• _Excerpted data_
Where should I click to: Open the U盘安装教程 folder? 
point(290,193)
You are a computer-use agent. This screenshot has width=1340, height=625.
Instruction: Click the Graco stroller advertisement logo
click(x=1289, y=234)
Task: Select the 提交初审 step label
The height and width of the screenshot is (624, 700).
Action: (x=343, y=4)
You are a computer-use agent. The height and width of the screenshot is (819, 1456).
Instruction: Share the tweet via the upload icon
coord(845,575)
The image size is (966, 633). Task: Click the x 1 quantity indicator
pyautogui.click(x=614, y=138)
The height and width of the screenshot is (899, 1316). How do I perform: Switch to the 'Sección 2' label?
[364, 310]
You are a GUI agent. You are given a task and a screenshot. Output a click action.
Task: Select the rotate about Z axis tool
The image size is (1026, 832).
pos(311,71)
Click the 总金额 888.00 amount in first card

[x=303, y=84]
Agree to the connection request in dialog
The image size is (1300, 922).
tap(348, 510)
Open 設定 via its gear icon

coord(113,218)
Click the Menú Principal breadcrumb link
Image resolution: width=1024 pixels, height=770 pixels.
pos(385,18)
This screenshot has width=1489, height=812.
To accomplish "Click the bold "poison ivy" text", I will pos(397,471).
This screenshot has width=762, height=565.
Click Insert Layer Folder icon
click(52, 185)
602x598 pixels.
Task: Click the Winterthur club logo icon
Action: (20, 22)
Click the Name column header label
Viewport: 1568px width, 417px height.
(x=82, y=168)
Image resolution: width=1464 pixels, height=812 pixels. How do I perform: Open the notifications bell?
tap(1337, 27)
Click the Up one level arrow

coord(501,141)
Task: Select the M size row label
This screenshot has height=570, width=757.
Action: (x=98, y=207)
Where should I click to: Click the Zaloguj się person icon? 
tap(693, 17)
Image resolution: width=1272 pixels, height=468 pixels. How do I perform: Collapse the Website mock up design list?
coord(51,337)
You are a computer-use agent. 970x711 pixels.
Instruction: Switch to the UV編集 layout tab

• _Exercise objective_
Copy the listing word for word, leaving nothing out.

• _Answer to the problem_
Where should I click to: Open the U盘安装教程 folder? 
point(290,193)
You are a computer-use agent. This screenshot has width=1340, height=625.
Instruction: Click the Graco stroller advertisement logo
click(x=1289, y=234)
Task: Select the 提交初审 step label
The height and width of the screenshot is (624, 700).
Action: (x=343, y=4)
You are a computer-use agent. The height and width of the screenshot is (819, 1456).
Instruction: Share the tweet via the upload icon
coord(845,575)
The image size is (966, 633). Task: Click the x 1 quantity indicator
pyautogui.click(x=614, y=138)
The height and width of the screenshot is (899, 1316). How do I perform: Switch to the 'Sección 2' label?
[364, 310]
You are a GUI agent. You are given a task and a screenshot. Output a click action.
Task: Select the rotate about Z axis tool
The image size is (1026, 832).
pos(311,71)
Click the 总金额 888.00 amount in first card

[x=303, y=84]
Agree to the connection request in dialog
The image size is (1300, 922).
tap(348, 510)
Open 設定 via its gear icon

coord(113,218)
Click the Menú Principal breadcrumb link
Image resolution: width=1024 pixels, height=770 pixels.
pos(385,18)
This screenshot has width=1489, height=812.
To accomplish "Click the bold "poison ivy" text", I will pos(397,471).
This screenshot has width=762, height=565.
Click Insert Layer Folder icon
click(52, 185)
602x598 pixels.
Task: Click the Winterthur club logo icon
Action: (20, 22)
Click the Name column header label
Viewport: 1568px width, 417px height.
(x=82, y=168)
Image resolution: width=1464 pixels, height=812 pixels. How do I perform: Open the notifications bell?
tap(1337, 27)
Click the Up one level arrow

coord(501,141)
Task: Select the M size row label
This screenshot has height=570, width=757.
Action: (x=98, y=207)
Where should I click to: Click the Zaloguj się person icon? 
tap(693, 17)
Image resolution: width=1272 pixels, height=468 pixels. How do I perform: Collapse the Website mock up design list?
coord(51,337)
You are a computer-use agent. 970x711 pixels.
Instruction: Switch to the UV編集 layout tab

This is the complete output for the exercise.